「ゴルフはボールをまっすぐ打つゲームではない。ボールを曲げてコントロールするゲームなんだ。だから、まっすぐ打つ練習をしてはダメだよ」
これは、新帝王といわれた偉大なプレーヤー、トム・ワトソンの言葉です。私が渡米して、デビッド・レッドベターの下でティーチングを学んでいるとき、そこにワトソンが現れて、そう話しかけてくれたのです。
彼の言葉には、上達のヒントが隠されています。それは「ボールを意図的に曲げることで、初めて、まっすぐ打つ方法がわかる」ということです。

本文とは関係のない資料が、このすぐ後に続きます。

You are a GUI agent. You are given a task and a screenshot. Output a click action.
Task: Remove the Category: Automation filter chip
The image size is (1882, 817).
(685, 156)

練習場でアマチュアゴルファーを観察していると、その大半がまっすぐ打つ練習ばかりをしています。そして、「いつまでたってもスライスが直らない……」という悩みを多くの人が抱え続けることになる。万年スライサーから脱却できないのは、まっすぐ打つことにこだわり過ぎるからなのです。

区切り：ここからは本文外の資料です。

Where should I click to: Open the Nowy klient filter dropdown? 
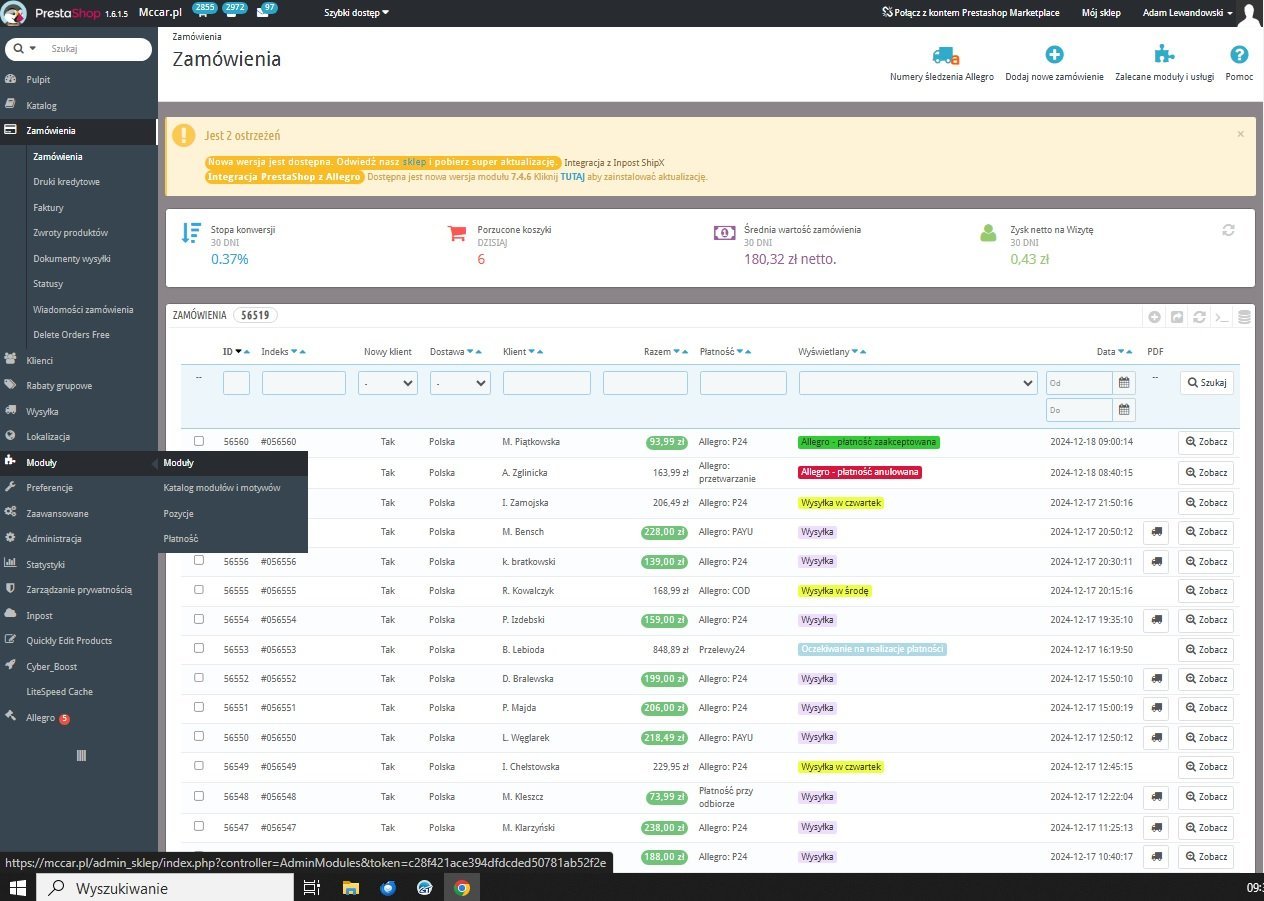tap(388, 383)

まっすぐ打つとスライスになるのですから、思い切って、フックを打ってみましょう。曲がりを大きくした「どフック」でも構いません。意図的にボールを曲げてみることで、スウィングのメカニズムが理解できます。万年スライサーは、フックを打ってみると、ストレートの球筋になるケースがよくあるのです。
スライスの原因は、大別すると2つあります。1つは、スウィング軌道がアウトサイド・インの、いわゆる「カット打ち」。もう1つは、スウィング中にフェースが開いてしまい、オープンフェースでインパクトすることです。

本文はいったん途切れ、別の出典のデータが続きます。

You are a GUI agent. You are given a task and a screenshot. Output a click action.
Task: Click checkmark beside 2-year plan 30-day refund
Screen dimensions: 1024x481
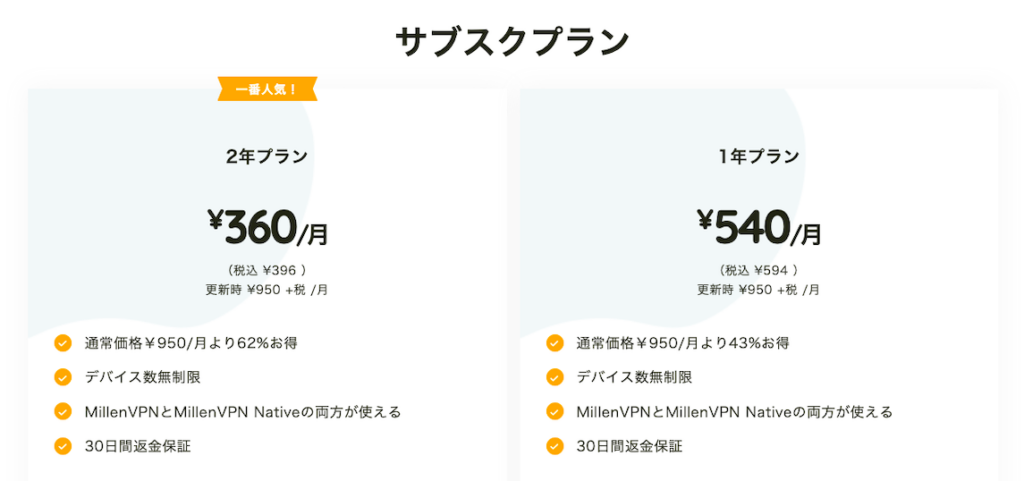63,445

自分でスライスの原因がわかる人は、軌道やフェースの向きを修正してほしいのですが、わからない人はクラブをインサイド・アウトに振ってみたり、フェースを少しかぶせたりして、工夫しながらフックボールに挑戦してみましょう。
参考までに、体のつくりによって、スライス系のボールが打ちやすい人と、フック系のボールが打ちやすい人がいます。上のレベルを目指す人は、その点も考慮して持ち球をつくる必要があります。